Luo is majoring in government and mathematics, and minoring in computer science. In her speech, “The Virtue of Not Knowing,” she spoke about how “not knowing” allows us to approach the world more openly, and keeps us humble. “This gift prepares us with a fresh mindset to learn without preconceived prejudices. A gift that allows us to be attentive to our senses and better absorb objective information. A gift that motivates us to ask more questions,” she said, adding that this stance is also a virtue “that makes us better listeners because we are more interested in hearing what others have to say than validating what we believe we already know.” Read the full text.

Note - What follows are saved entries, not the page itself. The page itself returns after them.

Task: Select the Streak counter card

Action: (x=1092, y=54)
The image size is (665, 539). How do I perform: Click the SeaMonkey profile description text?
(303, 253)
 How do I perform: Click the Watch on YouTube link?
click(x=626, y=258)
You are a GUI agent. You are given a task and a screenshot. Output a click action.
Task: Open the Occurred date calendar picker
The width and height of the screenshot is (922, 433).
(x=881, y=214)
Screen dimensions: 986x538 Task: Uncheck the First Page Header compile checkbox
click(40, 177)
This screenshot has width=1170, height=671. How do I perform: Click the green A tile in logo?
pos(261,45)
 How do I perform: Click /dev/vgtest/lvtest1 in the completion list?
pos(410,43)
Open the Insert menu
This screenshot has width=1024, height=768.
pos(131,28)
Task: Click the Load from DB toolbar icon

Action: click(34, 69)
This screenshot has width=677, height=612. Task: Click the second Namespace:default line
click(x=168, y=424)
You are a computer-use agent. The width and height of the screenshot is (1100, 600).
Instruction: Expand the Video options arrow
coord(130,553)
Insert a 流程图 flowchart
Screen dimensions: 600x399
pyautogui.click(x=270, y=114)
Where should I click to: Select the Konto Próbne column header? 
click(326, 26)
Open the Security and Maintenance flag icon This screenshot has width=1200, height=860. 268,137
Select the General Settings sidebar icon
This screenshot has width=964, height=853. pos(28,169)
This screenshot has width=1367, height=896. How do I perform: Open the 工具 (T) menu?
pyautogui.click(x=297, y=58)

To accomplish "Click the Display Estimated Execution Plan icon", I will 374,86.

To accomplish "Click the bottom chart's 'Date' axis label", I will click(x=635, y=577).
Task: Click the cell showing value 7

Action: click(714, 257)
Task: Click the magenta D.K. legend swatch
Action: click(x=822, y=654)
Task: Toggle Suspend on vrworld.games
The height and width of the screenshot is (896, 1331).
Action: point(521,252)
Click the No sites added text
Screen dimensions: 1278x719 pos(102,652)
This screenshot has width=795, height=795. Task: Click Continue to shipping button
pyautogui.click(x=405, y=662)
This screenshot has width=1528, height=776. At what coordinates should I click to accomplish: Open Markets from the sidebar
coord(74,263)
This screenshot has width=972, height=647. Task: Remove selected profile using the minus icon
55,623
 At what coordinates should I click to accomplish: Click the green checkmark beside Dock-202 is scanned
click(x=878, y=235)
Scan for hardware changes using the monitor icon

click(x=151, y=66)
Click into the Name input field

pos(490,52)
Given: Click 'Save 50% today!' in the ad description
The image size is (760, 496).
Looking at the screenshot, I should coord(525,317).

The Almon Goodwin Prize was awarded to seniors Talia Cowen, Megan Freiberger and Caroline Pierce. This award is presented to one or more members of Phi Beta Kappa chosen by a vote of the Board of Trustees of the College. The other Phi Beta Kappa members from the Class of 2016 are William Danforth, David Levine, Erin McKissick, Haley Miller, Benjamin Pallant, Harry Rube, Charlotte Rutty and Giap Vu.
For the ceremony’s processional, pianist Matthew Maguire ’19 played The Water Music Overture by George Frideric Handel, and he performed Franz Joseph Haydn’s Sonata in E-flat Major for the recessional. He also accompanied the singing of the alma mater, “Raise Songs to Bowdoin.”
Bowdoin began recognizing James Bowdoin scholars in 1941 to honor undergraduates who distinguish themselves by excellence in scholarship and to commemorate the Honorable James Bowdoin III (1752-1811), the College’s first patron. James Bowdoin III – who asked that the institution be named after his father – was an agriculturist, art and book collector, and diplomat who served as Thomas Jefferson’s minister plenipotentiary to Spain.
By faculty vote in 1997, this commemorative day and scholarly distinction were changed to recognize both Sarah and James Bowdoin, who were married from 1780 until his death in 1811. Like her husband, Sarah Bowdoin gave many gifts to the College, including most of the Bowdoin family portraits which were bequeathed to Bowdoin College upon her death.